Tridion-Influenced Business Analysis

I'm wrapping up my bachelor's of science in information technology (I find the abbreviation "BS IT" amusing and odd at the same time). One of the last few classes is covering ERP implementations and as much as I try to think in broad terms of software that touches the enterprise, I keep coming back to my experience with Tridion for comparison.

I'm sure there's just cause to ridicule my narrow view, but I feel I've seen a good deal of the "typical" concerns and issues in the smaller subset of "enterprise" WCMS (Web content management systems), specifically SDL Tridion R5.3 in a corporate environment!

We had requirements, a procurement process that included expert advice and an RFI (we skipped the RFP), demos, and paperwork. We had to design the architecture, get training, and develop a phased/parallel implementation plan. Servers, troubleshooting, and testing... we seemed to have most, if not all the pieces of a sort of "mini" enterprise system.

I've learned, however, not to brandish the term "enterprise" so easily.
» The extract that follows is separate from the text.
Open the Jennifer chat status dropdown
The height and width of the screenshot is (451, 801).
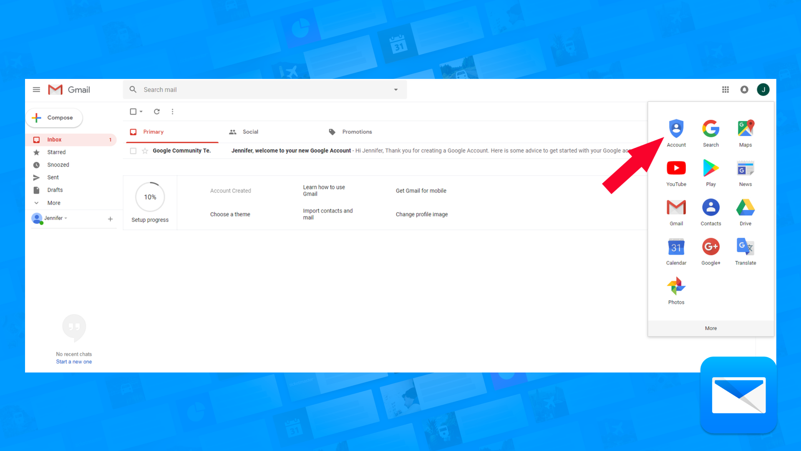(65, 218)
Sellers may like to refer to their enterprise software--it may be enterprise-class or used by much of the company, but there's a distinction between such software and an ERP.

Thoughts? Does learning, working with, or implementing a WCMS like Tridion prepare analysts to better understand larger systems? Do the skills translate to something like a SharePoint implementation or SAP?

1 comment:

  1. Oddly enough, my last project was with helping the business side and IT select and manage "WFM" (workforce management for call center scheduling). We looked at two vendors and one of the sales reps previously worked at the competing vendor (just like WCM). Final pricing was comparable, licensing arrangements were similar, and sales engagement felt familiar.

    Next up is a possible FMIS, which is closer to an actual ERP (or at least ERP module) than the last "WxM" implementations.